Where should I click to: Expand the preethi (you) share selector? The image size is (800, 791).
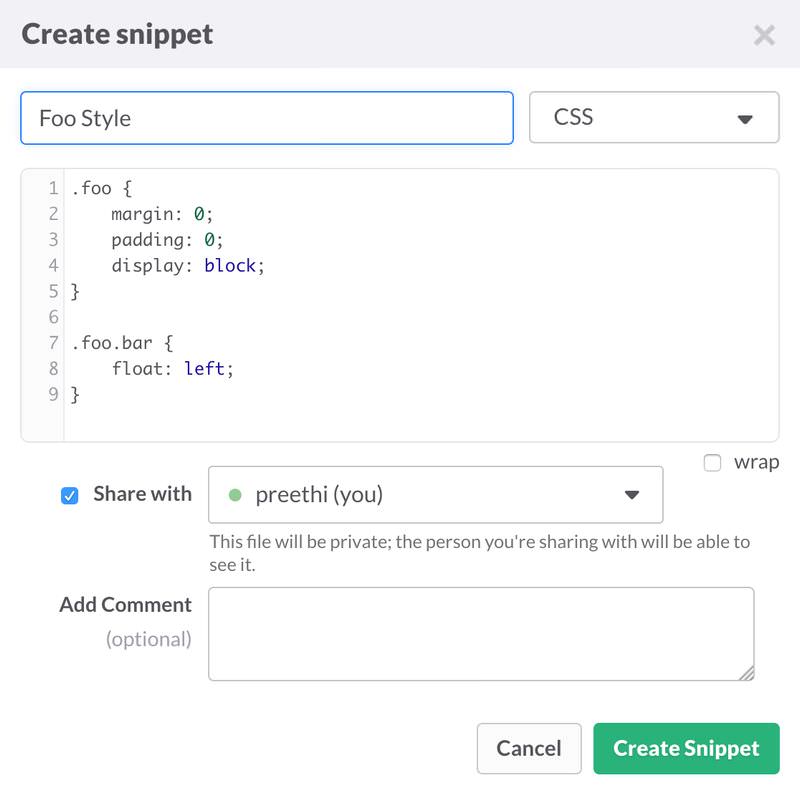pyautogui.click(x=435, y=494)
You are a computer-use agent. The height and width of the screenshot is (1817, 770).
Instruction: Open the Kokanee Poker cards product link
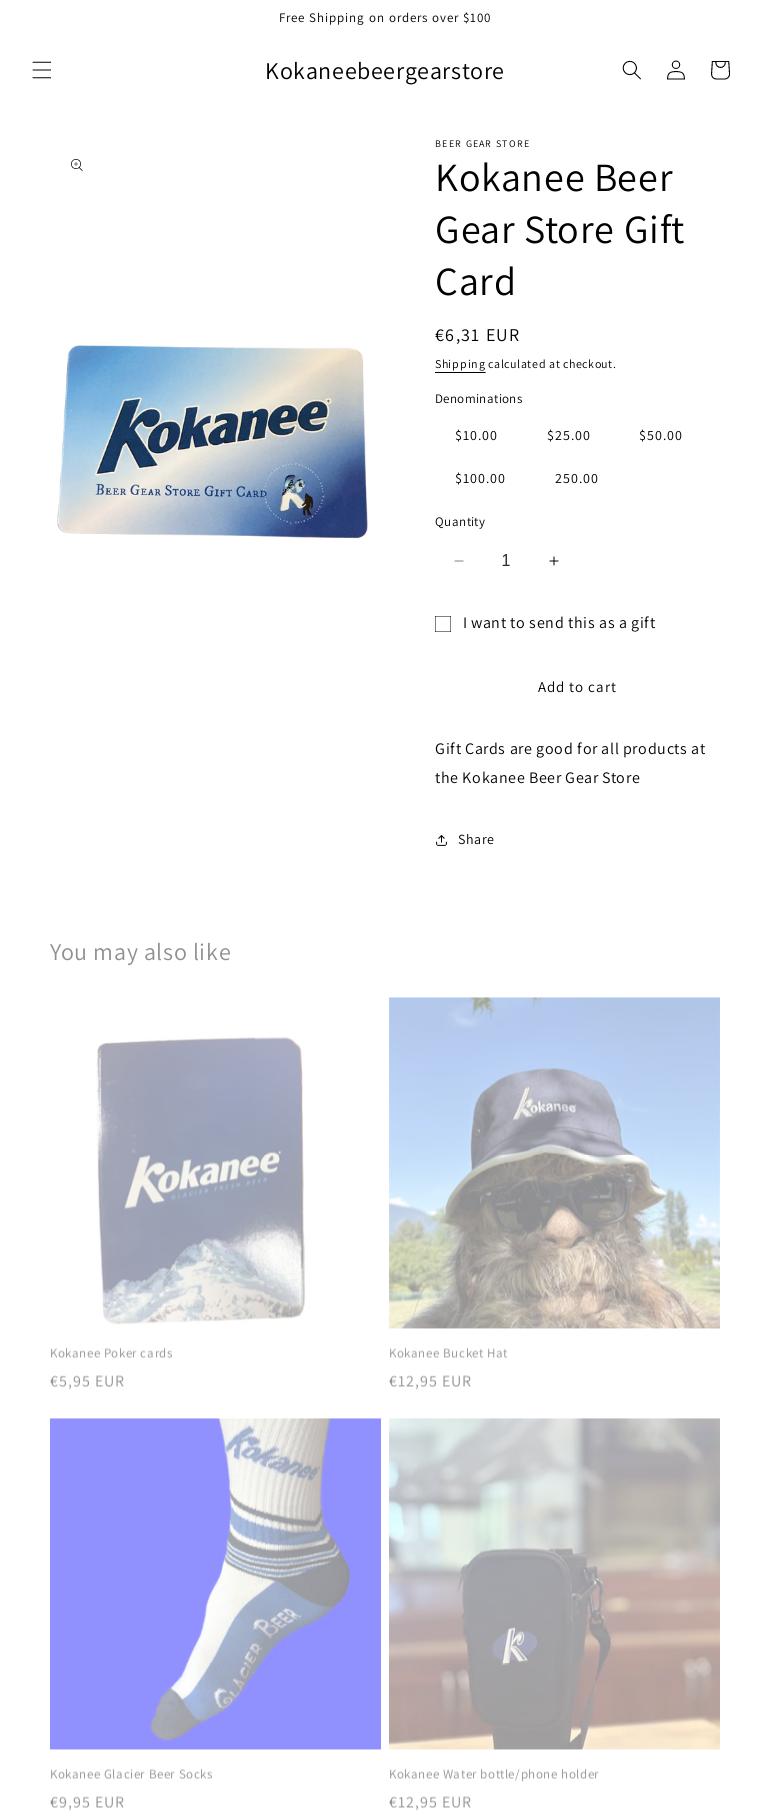coord(111,1353)

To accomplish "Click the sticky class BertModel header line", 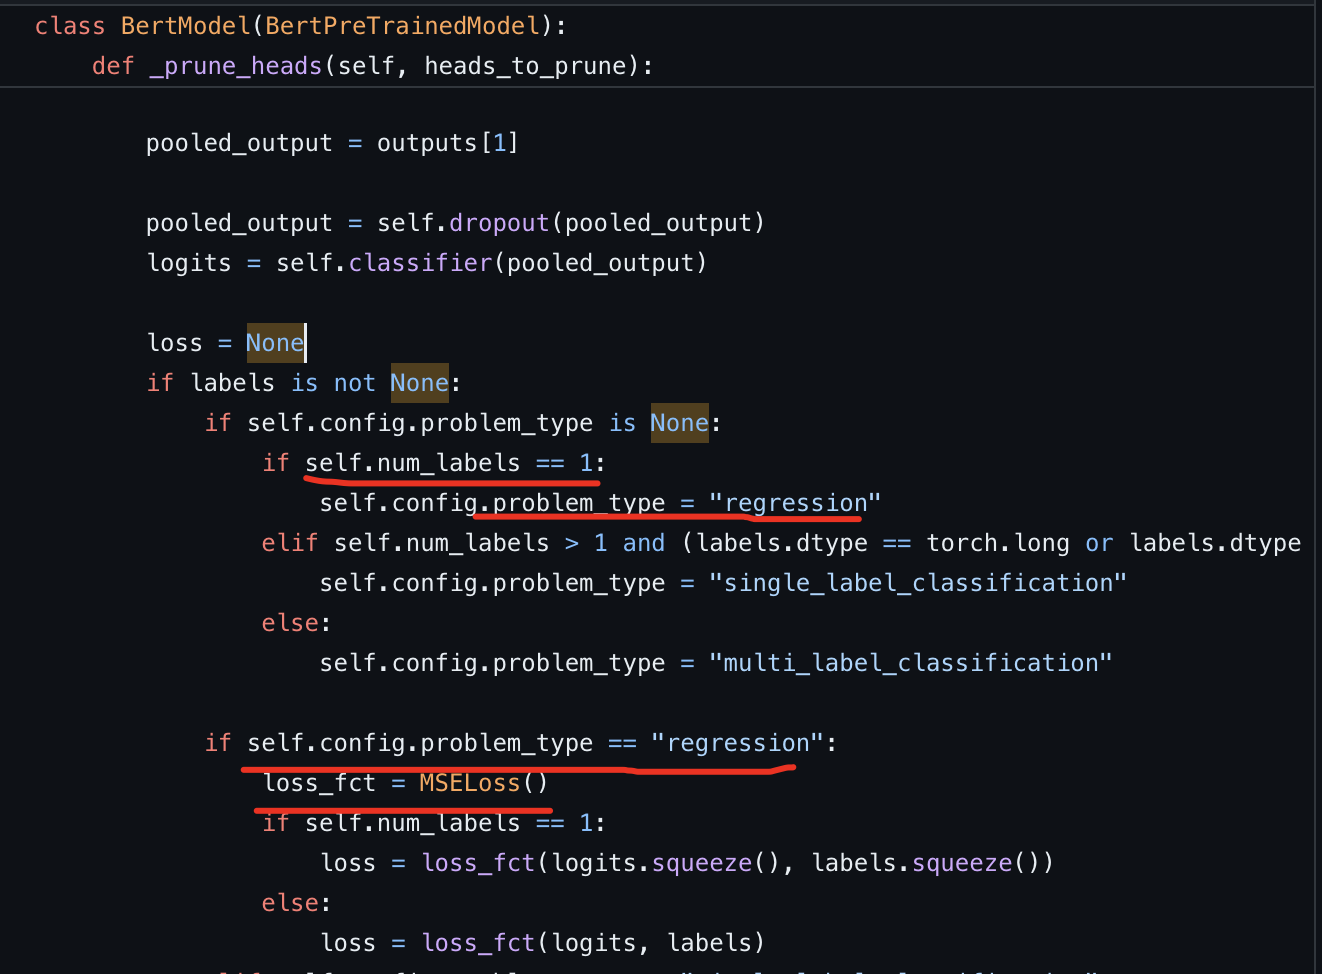I will click(300, 26).
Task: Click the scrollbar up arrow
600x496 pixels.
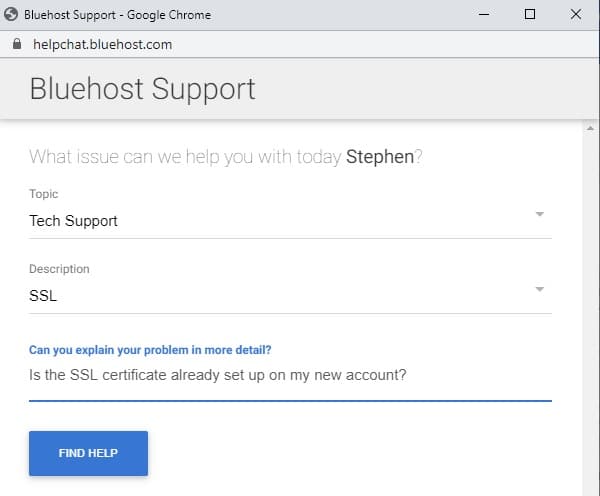Action: (x=590, y=129)
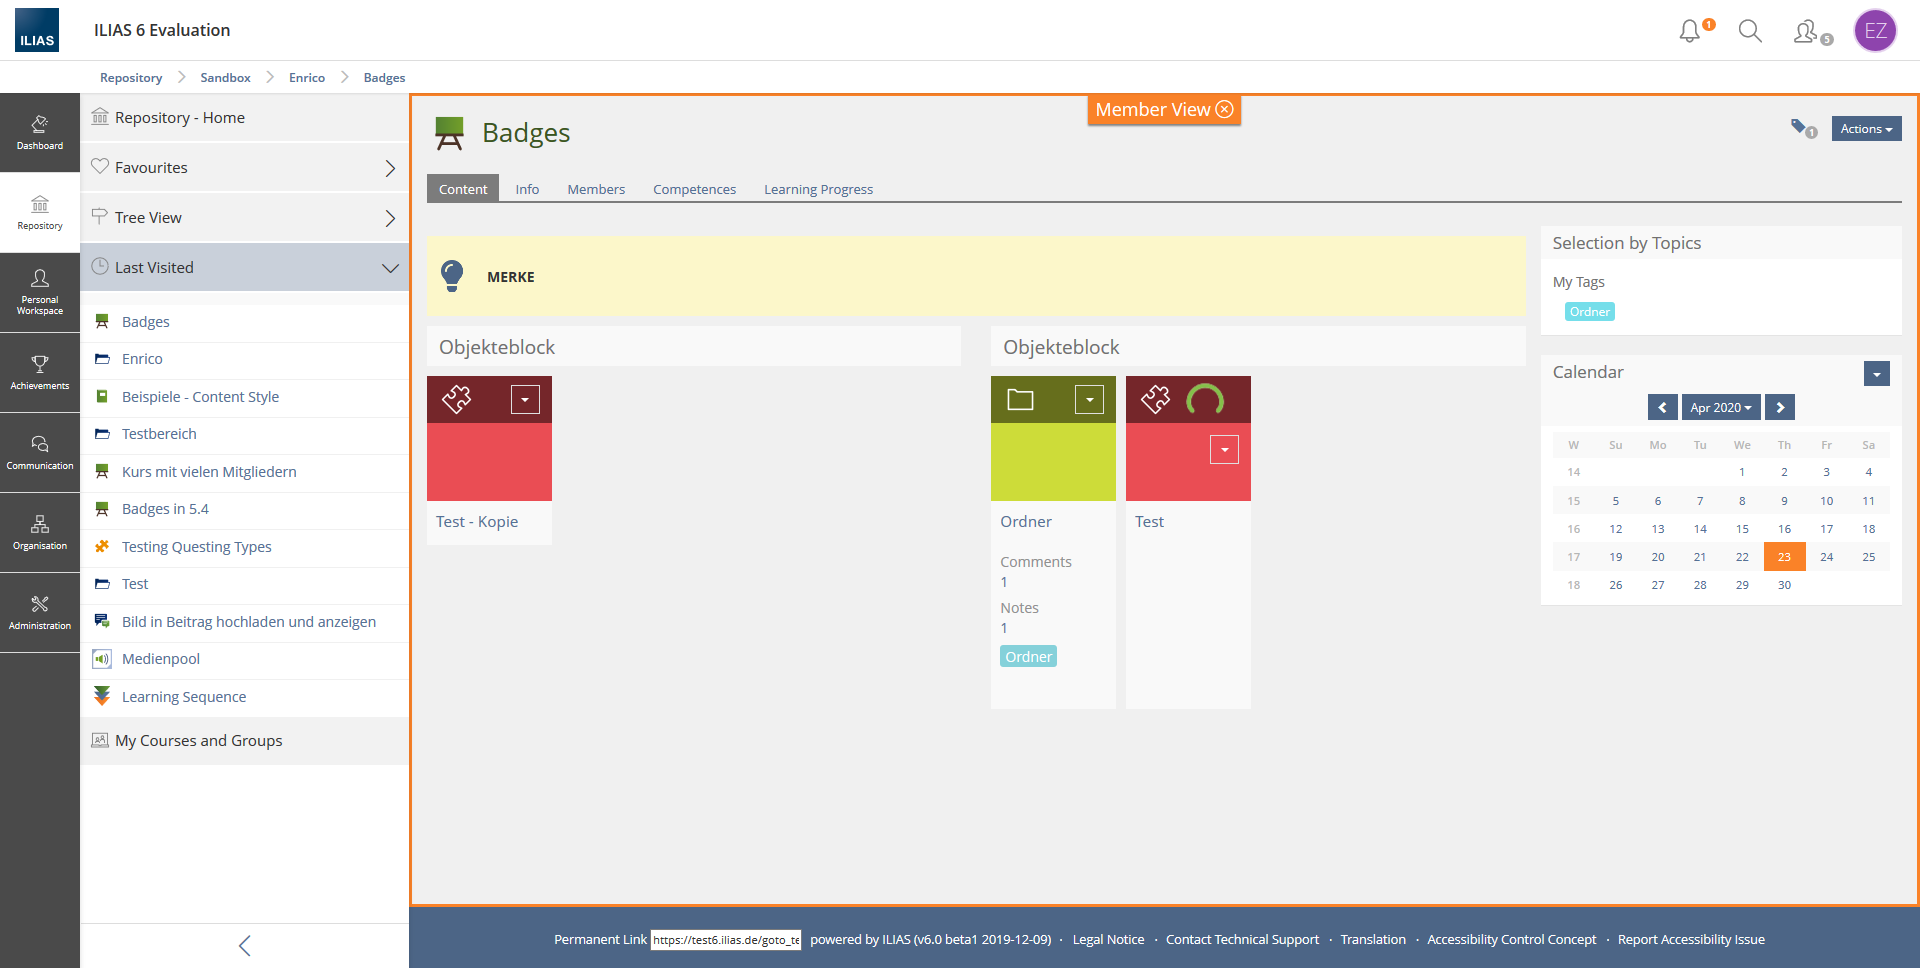Open Administration tools in sidebar
This screenshot has height=968, width=1920.
(x=40, y=612)
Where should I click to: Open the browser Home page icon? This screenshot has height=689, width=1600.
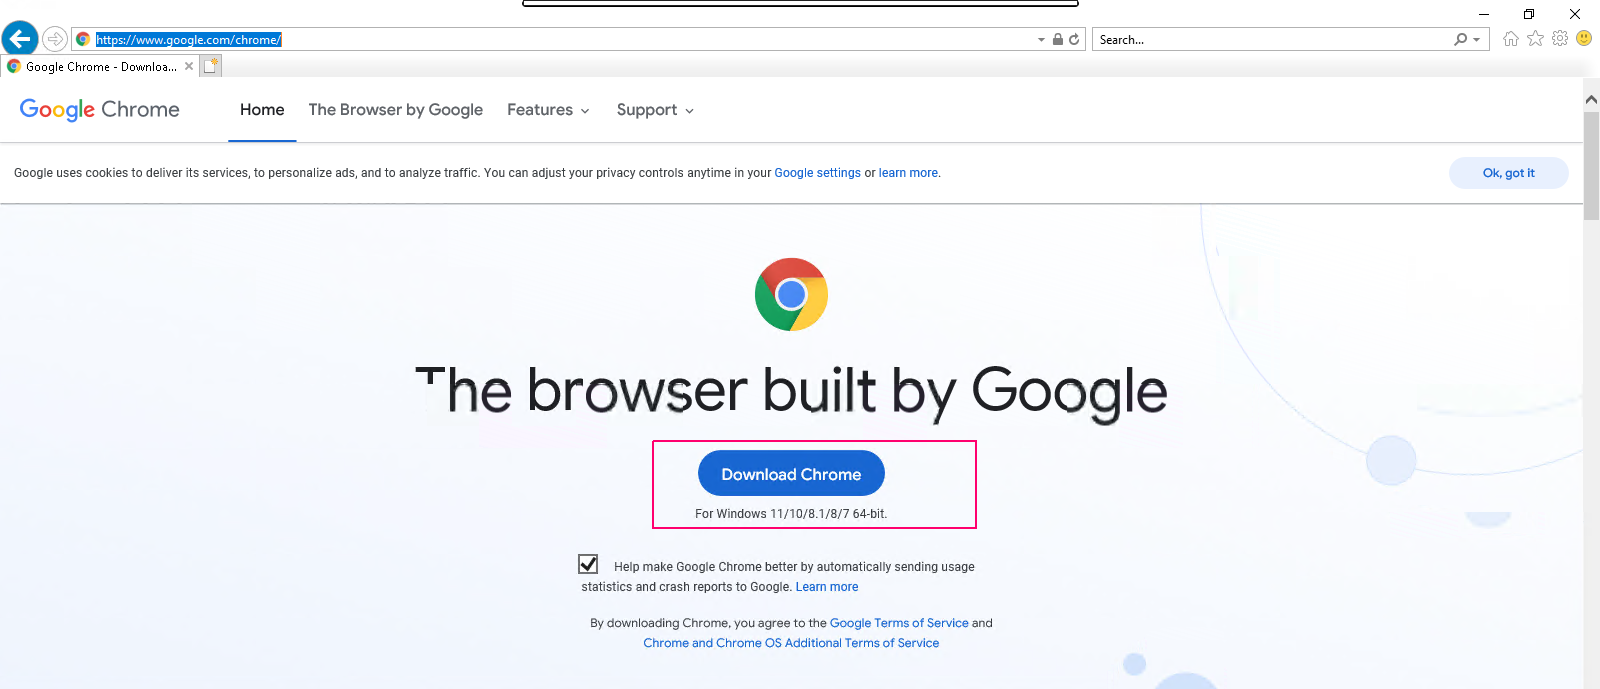tap(1510, 39)
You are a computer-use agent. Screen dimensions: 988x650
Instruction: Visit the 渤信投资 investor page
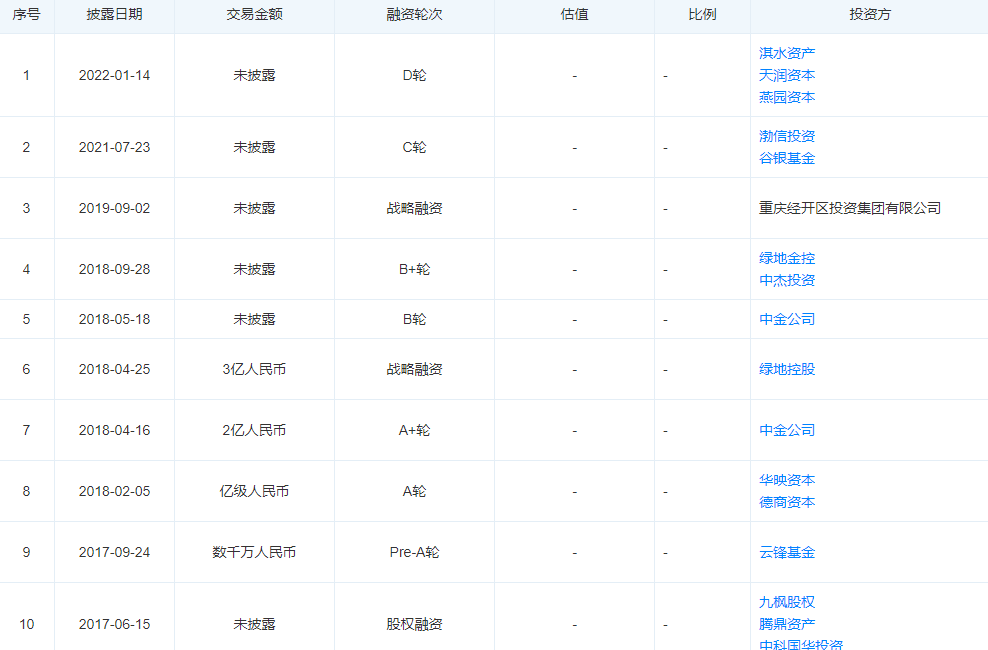click(786, 136)
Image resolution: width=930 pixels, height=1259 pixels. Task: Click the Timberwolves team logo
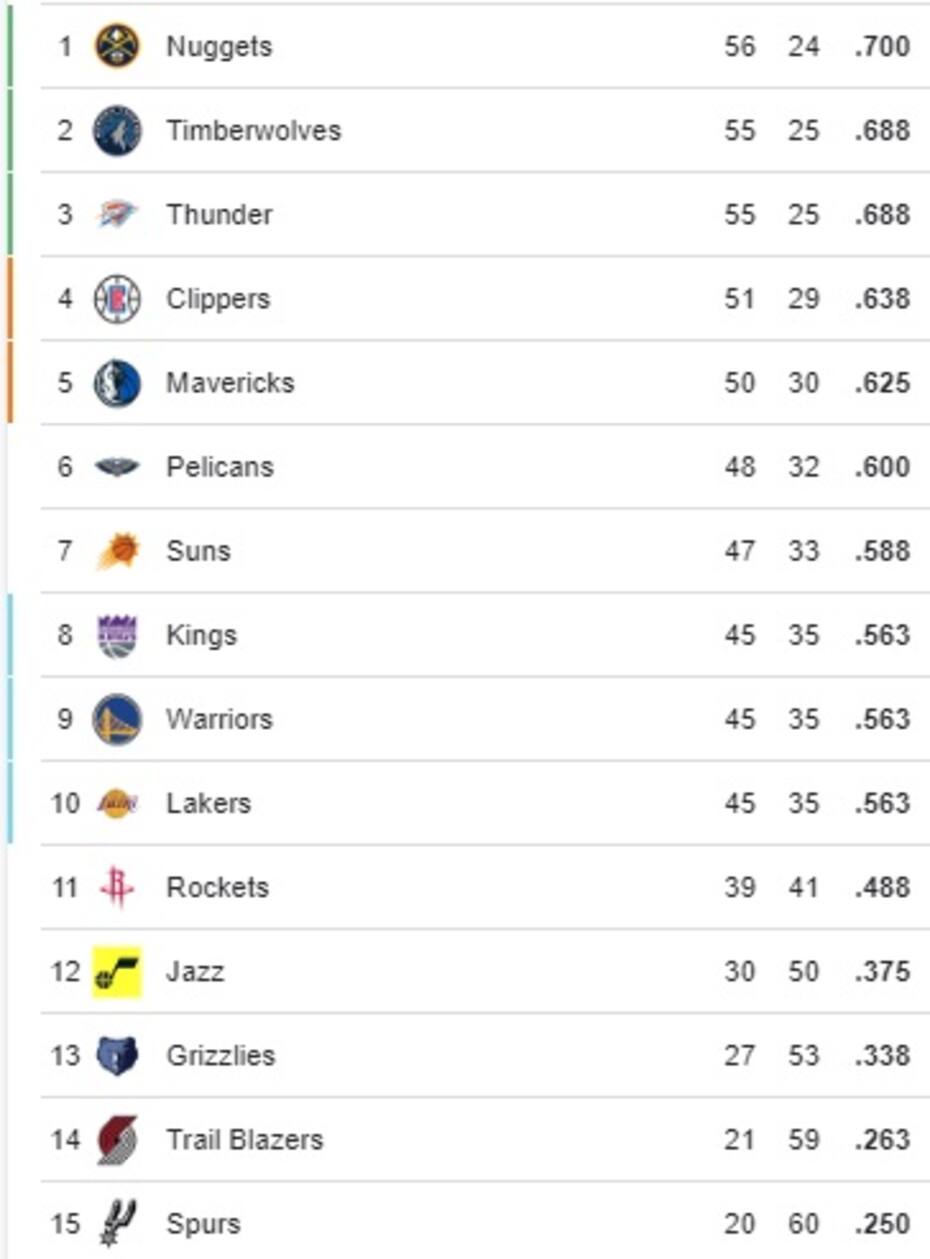[117, 131]
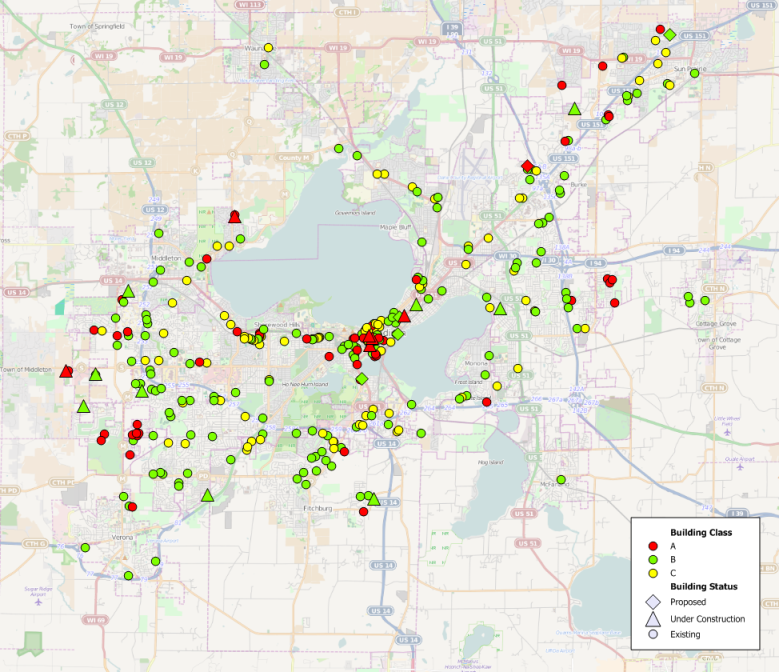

→ **Problem to solve**
With the pictures left out, output exactly the lines from the one with "Where should I click to: Open" through the end of the listing above, both ends included.

→ **Task output**
Where should I click to: Open the browser Home page icon? This screenshot has height=689, width=1600.
tap(1510, 39)
You are a computer-use agent. Screen dimensions: 988x650
Instruction: Visit the 渤信投资 investor page
click(786, 136)
Image resolution: width=930 pixels, height=1259 pixels. Task: Click the Timberwolves team logo
[117, 131]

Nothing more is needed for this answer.